Com os corais e esponjas de couro — que são mais compactos e de textura mais dura do que os galhos macios do coral gorgônia — os golfinhos tendiam a empurrar uma parte isolada do corpo e torcê-la, descobriu o estudo.
Em contraste, eles deslizaram seus corpos inteiros no coral gorgônio várias vezes, esfregando várias partes do corpo ao mesmo tempo.
O comportamento dos golfinhos de esfregar contra o coral gorgônio, e a pesquisa de Ziltener foram revelados pela primeira vez em 2017 no documentário da BBC “Blue Planet II” e em vários outros documentários sobre a natureza. No entanto, esta é a primeira vez que um estudo detalhado do comportamento foi publicado em uma revista científica.
Quando em grupos, os golfinhos frequentemente se alinhavam e se revezavam esfregando-se no coral gorgônio. Interagir com o coral couro não parecia ser uma atividade em grupo.
Com o coral de couro, um golfinho às vezes o arrancava do chão e o carregava na boca por alguns minutos, balançando-o — uma ação que fazia com que os compostos vazassem do coral e se espalhassem ao redor da cabeça do golfinho, manchando-o amarelo e verde.
Amostras de coral
Como o recife é protegido, a equipe obteve permissão para coletar pequenas amostras – apenas um centímetro – dos corais e esponjas marinhas usadas pelos golfinhos.
A análise do estudo descobriu que esses organismos continham 17 compostos bioativos, com propriedades diferentes, como atributos antibacterianos, antioxidantes ou hormonais, disse a coautora Gertrud Morlock, química analítica e professora de ciência de alimentos da Universidade Justus Liebig Giessen, na Alemanha.
Os três organismos diferentes mostraram efeitos semelhantes e alguns diferentes, disse Morlock.
“Em comum era que todos os três tinham uma riqueza de atividades antibacterianas e antimicrobianas. E o que era especial para o curral de couro, por exemplo, continha compostos semelhantes ao estrogênio, enquanto os outros dois não.”
“Ficamos surpresos ao descobrir que havia tantos (compostos)”, disse ela. “Achamos que (os golfinhos) selecionam muito claramente esses substratos, e provamos que eles têm compostos bioativos e, quando esfregam isso (o coral), sua pele está em contato direto com essas moléculas”.
Tratamento de pele
O objetivo do comportamento é regular e proteger o microbioma da pele – um pouco como os humanos podem usar um creme para a pele, explicou Morlock.
Ela disse que a equipe de pesquisa não tinha provas definitivas de que os golfinhos estavam usando o coral como uma forma de remédio, embora os golfinhos sofram regularmente de infecções fúngicas e erupções cutâneas.
Nem todos os golfinhos da vagem se esfregam contra os corais.
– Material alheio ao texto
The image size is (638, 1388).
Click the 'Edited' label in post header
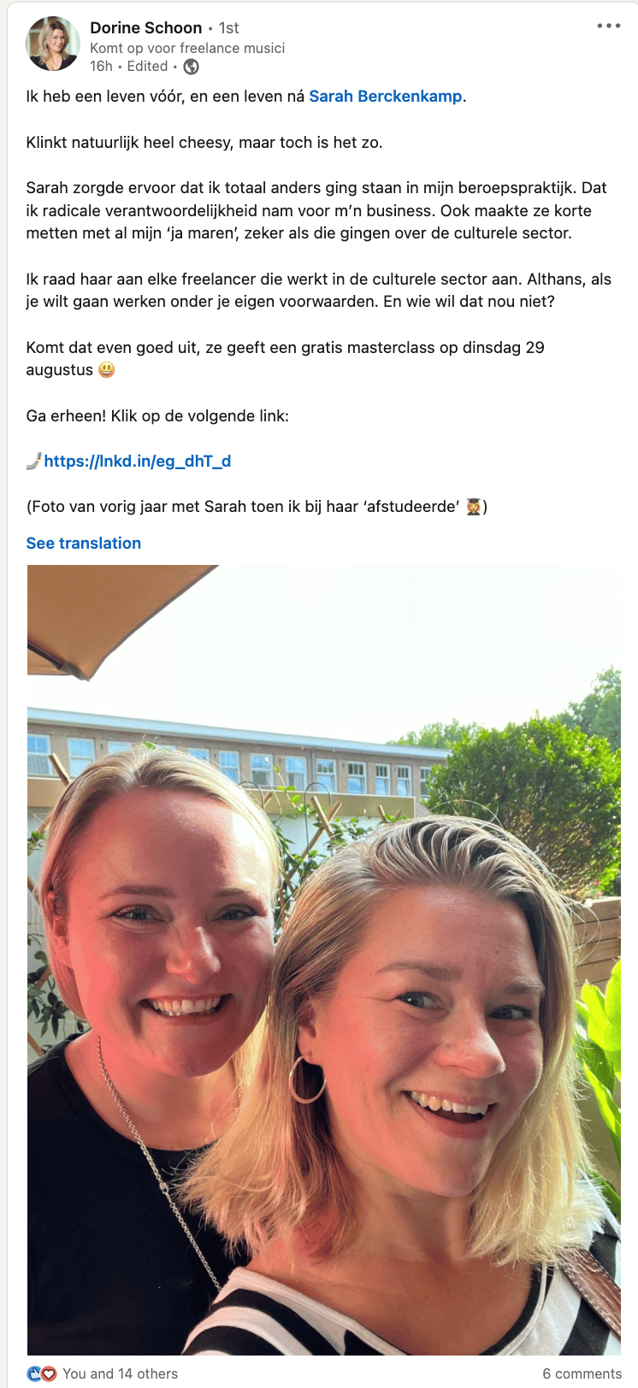click(147, 67)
O filhotes com menos de um ano de idade apenas observam, disse Ziltener. Isso levou os pesquisadores a acreditar que o comportamento é aprendido e não inato.
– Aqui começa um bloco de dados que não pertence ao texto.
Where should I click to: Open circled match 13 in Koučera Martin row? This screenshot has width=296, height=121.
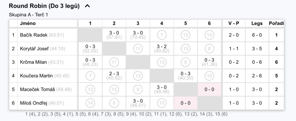138,76
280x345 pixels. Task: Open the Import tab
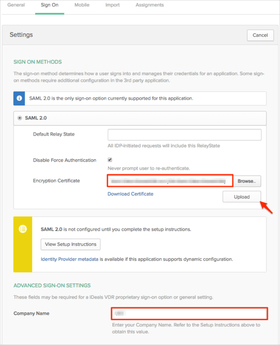(112, 5)
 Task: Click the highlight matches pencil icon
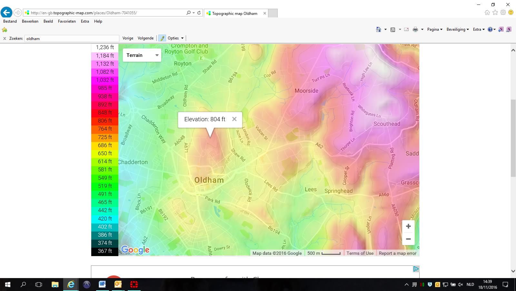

“Inicialmente, esse comportamento pode ter surgido como resultado de um impulso ou instinto, ou apenas por acaso. Talvez, um golfinho com pele irritada esfregou ao longo de um coral aleatório que liberou produtos químicos de cura da pele. O golfinho, aliviado, lembrou-se dos comportamentos e repetiu eles, então ensinaram esses comportamentos a outros, como no caso da população australiana que usa esponjas de nariz de garrafa”, disse Diana Barrett, professora do departamento de biologia da Universidade de Massachusetts Dartmouth, que não esteve envolvida na pesquisa.
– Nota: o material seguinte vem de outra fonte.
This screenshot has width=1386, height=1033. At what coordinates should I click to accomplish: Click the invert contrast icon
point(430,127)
“Essa capacidade de lembrar os comportamentos e seus efeitos resultantes e, em seguida, repetir esses comportamentos para tratar futuros problemas de pele adiciona (à) riqueza de evidências de que os golfinhos são inteligentes”, disse ela.
Os golfinhos são vistos há muito tempo como animais altamente inteligentes que são capazes de se comunicar e usar ferramentas, como conchas, para ajudá-los a caçar.
Ziltener disse que é possível que outros animais marinhos usem os corais dessa maneira, mas é difícil observar animais subaquáticos sistemicamente.
Ela apontou que os golfinhos muitas vezes acordam das sonecas para realizar o comportamento de esfregar os corais. “É quase como se eles estivessem tomando banho, limpando-se antes de dormir ou levantar para o dia”, disse.